Camille Bordas, Partie commune, 2011.
Encore un petit bijou que ce roman, qui est plus est d'une jeune auteure, Camille Bordas. C'est déjà son deuxième opus et la maîtrise est telle qu'on se demande quelle vieille âme se cache dans le corps de cette jeune femme-là. 
Partie commune, c'est l'histoire d'une maison, plus que celle des personnages qui y transitent. Plusieurs générations s'y sont succédées, jusqu'à ce que la maison finisse par être délaissée, mise de côté, presque oubliée. Mais il ne s'agit pas d'une bâtisse comme les autres. Tout d'abord, elle parle. Oui, vous entendez bien : cette maison s'exprime ; tout comme l'eau de la rivière, la tasse, la porte... Camille Bordas donne aussi la parole à divers objets, dans de brèves interventions, comme des touches de peinture sur une grande fresque, des notes de couleur, mi-humoristiques, mi-philosophiques. Étonnant. Mais revenons à cette maison : véritable narrateur à part entière puisqu'elle est la voix de l'histoire familiale, elle capte les personnalités de ceux qui vivent sous son toit et parvient même à communiquer avec certains d'entre eux. Par ailleurs, le roman se divise en trois parties, suivant les trois narrateurs "humains" qui se succèdent : Joseph, Isis et Hector, chacun ayant un lien tout particulier avec ce bâtiment dans lequel il évolue. Joseph, c'est le petit-fils, le dernier membre de la famille qui côtoiera cette maison. Isis, jeune femme en marge et en difficulté, arrive sur les lieux un peu par hasard. Elle n'en repartira jamais. Quant à Hector, il s'agit du nouveau propriétaire, qui débarque avec son étrange troupe de théâtre. Ensemble, ils projettent de transformer la maison en salle de spectacle et d'y jouer des pièces improvisées, des représentations uniques. C'est à partir de ce moment et avec ce groupe de personnages, auquel Isis s'est greffée, que le récit devient époustouflant. Chaque figure est magistralement mise en relief par l'auteur, qui sait représenter les clair-obscurs de ses protagonistes, les ombres et la lumière, les failles et les étincelles de chacun d'entre eux. Le portrait d'Isis est évidemment celui qui est le plus mis en exergue, notamment par le fait qu'elle assume une grande partie de la narration. On y découvre une jeune femme complexe, blessée, ébréchée, touchante, à l'âme de roc et de porcelaine. 

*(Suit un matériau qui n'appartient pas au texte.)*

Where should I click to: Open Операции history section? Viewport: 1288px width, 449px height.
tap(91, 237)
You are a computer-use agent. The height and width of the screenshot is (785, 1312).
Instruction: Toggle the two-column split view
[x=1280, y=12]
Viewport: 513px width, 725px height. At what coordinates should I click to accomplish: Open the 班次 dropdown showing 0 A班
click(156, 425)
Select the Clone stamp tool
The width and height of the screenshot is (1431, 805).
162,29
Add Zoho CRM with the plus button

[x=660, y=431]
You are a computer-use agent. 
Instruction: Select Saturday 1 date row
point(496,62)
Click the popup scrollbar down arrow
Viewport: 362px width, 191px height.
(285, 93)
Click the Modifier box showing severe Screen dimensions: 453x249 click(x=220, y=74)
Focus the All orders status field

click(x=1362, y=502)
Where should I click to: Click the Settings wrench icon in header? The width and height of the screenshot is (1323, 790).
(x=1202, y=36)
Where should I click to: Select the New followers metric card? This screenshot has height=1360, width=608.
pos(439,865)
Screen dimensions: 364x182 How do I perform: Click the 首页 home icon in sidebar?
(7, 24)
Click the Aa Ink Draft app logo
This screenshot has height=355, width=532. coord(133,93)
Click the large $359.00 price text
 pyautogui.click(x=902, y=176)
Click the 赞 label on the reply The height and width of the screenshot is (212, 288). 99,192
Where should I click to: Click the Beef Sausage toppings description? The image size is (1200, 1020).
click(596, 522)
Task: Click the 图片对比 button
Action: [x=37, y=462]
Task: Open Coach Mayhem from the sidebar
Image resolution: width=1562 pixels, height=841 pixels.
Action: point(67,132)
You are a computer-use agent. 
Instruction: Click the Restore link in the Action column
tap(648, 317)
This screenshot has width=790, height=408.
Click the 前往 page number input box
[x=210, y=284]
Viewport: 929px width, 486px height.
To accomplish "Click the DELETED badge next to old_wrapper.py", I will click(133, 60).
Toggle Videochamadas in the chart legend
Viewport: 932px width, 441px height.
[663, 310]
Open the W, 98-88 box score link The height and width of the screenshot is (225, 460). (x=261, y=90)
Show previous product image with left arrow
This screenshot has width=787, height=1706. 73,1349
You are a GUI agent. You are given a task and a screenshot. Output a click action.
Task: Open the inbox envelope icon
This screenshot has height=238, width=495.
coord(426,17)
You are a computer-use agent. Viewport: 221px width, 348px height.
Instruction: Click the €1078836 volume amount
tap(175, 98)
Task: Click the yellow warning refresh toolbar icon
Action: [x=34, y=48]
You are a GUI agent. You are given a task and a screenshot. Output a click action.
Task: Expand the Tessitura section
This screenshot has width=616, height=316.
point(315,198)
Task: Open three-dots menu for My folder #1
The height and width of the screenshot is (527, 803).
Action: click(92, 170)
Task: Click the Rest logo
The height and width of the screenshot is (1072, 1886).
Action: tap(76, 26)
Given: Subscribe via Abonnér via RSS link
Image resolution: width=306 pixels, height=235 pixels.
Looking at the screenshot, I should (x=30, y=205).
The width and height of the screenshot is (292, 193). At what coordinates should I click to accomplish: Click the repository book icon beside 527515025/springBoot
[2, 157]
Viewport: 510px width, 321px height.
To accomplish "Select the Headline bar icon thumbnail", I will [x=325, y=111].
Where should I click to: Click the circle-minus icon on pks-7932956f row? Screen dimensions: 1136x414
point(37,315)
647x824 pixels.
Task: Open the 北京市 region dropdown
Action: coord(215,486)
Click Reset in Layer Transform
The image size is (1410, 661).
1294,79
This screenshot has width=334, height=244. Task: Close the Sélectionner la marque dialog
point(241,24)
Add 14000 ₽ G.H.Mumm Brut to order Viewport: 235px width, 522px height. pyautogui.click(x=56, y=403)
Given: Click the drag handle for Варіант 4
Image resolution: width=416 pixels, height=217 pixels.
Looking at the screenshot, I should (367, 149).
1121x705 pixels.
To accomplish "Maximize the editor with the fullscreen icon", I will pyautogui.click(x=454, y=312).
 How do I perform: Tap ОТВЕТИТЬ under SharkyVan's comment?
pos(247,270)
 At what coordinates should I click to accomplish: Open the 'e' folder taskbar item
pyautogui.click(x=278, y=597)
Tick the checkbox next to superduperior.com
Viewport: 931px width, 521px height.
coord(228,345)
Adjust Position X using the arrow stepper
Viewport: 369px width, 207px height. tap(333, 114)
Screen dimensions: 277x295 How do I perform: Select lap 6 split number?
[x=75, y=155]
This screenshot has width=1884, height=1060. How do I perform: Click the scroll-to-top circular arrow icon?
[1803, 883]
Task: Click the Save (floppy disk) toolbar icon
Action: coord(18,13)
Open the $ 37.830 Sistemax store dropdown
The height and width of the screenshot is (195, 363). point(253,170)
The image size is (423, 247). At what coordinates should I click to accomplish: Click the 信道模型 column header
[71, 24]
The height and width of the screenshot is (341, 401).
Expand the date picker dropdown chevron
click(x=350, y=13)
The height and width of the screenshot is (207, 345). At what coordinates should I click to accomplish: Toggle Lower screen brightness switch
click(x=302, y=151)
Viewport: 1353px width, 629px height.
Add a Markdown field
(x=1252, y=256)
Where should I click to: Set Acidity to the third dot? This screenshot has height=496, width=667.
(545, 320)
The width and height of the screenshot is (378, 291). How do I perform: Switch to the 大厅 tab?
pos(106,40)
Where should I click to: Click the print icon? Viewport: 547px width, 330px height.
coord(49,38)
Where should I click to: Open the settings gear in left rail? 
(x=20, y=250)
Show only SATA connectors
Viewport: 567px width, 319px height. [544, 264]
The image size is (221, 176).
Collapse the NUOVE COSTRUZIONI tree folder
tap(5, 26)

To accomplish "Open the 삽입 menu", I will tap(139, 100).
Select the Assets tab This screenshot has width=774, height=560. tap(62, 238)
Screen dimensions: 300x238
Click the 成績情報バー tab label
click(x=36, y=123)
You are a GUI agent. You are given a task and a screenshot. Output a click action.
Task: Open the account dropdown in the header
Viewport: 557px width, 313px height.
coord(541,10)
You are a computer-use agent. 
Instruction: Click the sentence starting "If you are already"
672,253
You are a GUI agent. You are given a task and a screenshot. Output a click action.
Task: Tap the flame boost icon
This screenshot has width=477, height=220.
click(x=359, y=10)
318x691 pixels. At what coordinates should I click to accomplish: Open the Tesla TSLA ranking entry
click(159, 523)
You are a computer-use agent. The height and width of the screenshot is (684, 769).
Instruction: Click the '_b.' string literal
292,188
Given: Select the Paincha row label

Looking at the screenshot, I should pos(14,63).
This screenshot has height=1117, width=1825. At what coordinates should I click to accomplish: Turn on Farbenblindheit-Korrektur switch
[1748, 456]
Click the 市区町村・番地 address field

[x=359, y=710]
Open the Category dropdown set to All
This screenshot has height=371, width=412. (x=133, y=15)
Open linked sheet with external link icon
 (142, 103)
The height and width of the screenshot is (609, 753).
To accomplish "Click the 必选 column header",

Camille Bordas signe là un roman inclassable, qui emprunte à la fois au théâtre, par la multiplicité des narrateurs et des voix qui nous ramènent parfois au chœur antique de la tragédie ; à la peinture, grâce à ses touches multiples, cette manière de peindre ses personnages plutôt que de les faire trop parler ; et à la photographie, avec cette utilisation de la lumière et de l'ombre. Un livre tout en nuances, servi par un style ample, maîtrisé à la perfection, d'une maturité de vieille conteuse amérindienne. Une oeuvre totale.